There are many arguments against the optimistic thesis that AI will lead to a cleaner, more evidence-based information environment. For instance, what happens when AI starts messing with the evidence it cites? Google has started rewriting the headlines of news stories without the permission or oversight of the publishers the stories belong to. Google’s AI Overviews already summarise publishers’ content into brief snippets and, according to Adweek, it’s now begun testing a new feature in which Google itself changes the headlines of published articles.
“Several executives were emphatic that headlines are not interchangeable with other page elements: they represent editorial judgment and changing them without disclosure creates real downstream risk. ‘We don’t think of headlines as a cosmetic detail,’ one media executive said. ‘If Google rewrites headlines, they’re not just organising the web; they’re intervening in our journalism’.” In a world where news media are struggling to keep the trust of their audience, this seems a dangerous new attack on that trust relationship.

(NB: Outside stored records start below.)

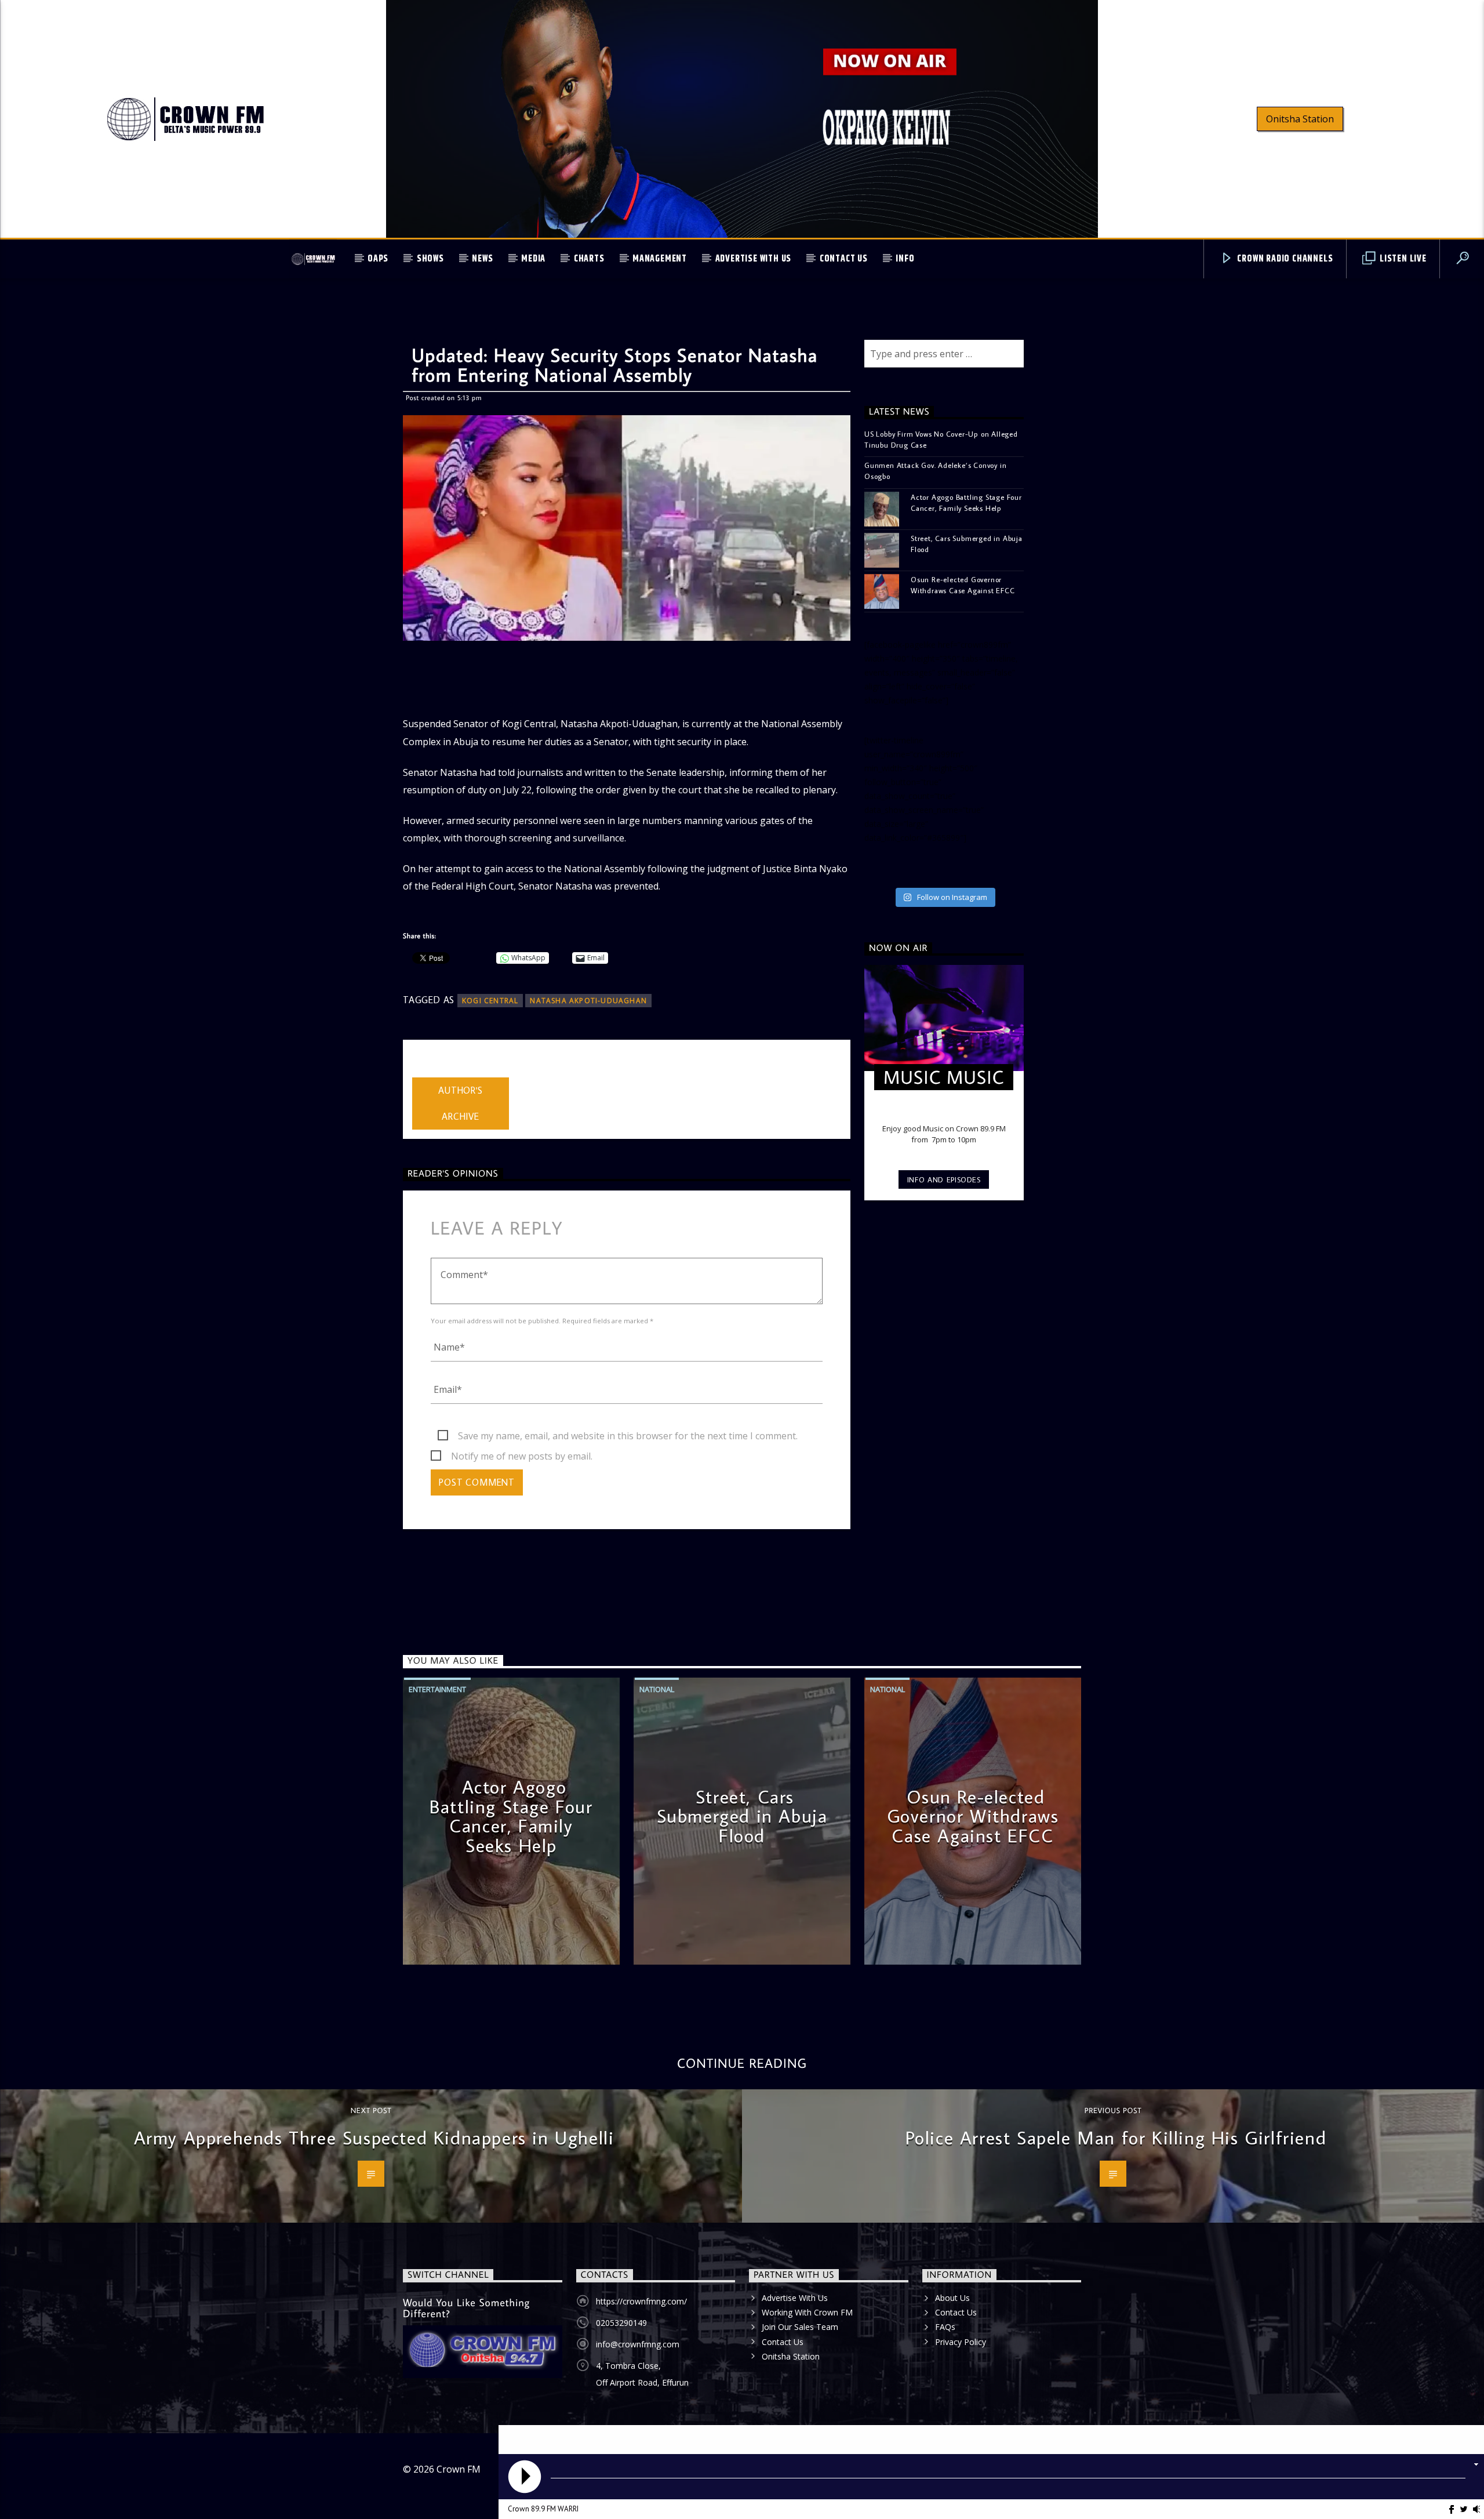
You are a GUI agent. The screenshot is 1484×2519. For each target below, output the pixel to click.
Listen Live (1402, 259)
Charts (589, 259)
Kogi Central (490, 1001)
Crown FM (459, 2469)
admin (425, 1070)
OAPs (378, 259)
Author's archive (460, 1103)
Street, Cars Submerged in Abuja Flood (967, 543)
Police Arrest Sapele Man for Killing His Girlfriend (1116, 2137)
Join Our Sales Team (800, 2326)
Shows (430, 259)
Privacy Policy (960, 2341)
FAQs (945, 2326)
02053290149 (621, 2322)
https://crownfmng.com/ (641, 2301)
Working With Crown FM (807, 2312)
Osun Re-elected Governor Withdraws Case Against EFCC (963, 585)
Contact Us (844, 259)
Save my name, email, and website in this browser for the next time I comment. (628, 1435)
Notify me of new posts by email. (521, 1456)
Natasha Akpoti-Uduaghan (588, 1001)
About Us (952, 2297)
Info (905, 259)
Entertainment (437, 1689)
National (656, 1689)
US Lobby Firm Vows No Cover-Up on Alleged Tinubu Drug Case (941, 439)
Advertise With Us (753, 259)
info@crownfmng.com (637, 2344)
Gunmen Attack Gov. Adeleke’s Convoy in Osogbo (935, 470)
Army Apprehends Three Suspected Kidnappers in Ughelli (374, 2137)
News (482, 259)
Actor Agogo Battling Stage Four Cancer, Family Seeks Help (966, 502)
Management (659, 259)
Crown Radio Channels (1284, 259)
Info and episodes (944, 1179)
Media (533, 259)
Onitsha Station (1300, 118)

Another warning against putting our trust in AI is that the LLMs are sometimes not accurate expressions of expert consensus. Rather than avoiding the prejudices and biases expressed in social media, LLMs ingest these as part of their training data. And a study by the UK government-funded AI Security Institute that came out last week revealed AI models that lie and cheat appear to be growing in number, with a spike in the past six months of reports of deceptive scheming.
The Guardian reports that “AI chatbots and agents disregarded direct instructions, evaded safeguards and deceived humans and other AI”. The study charted a five-fold rise in misbehaviour between October 2025 and March 2026, “with some AI models destroying e-mails and other files without permission”.
Perhaps the real lesson here is to not look to any technology to try to mend the huge faultlines that now run through our world view. Social media was co-opted into the arsenal of bad actors who profit from making the world a stupider place, and there are many signs that AI will be doing the same. We might have to just double down on the human solutions that already exist.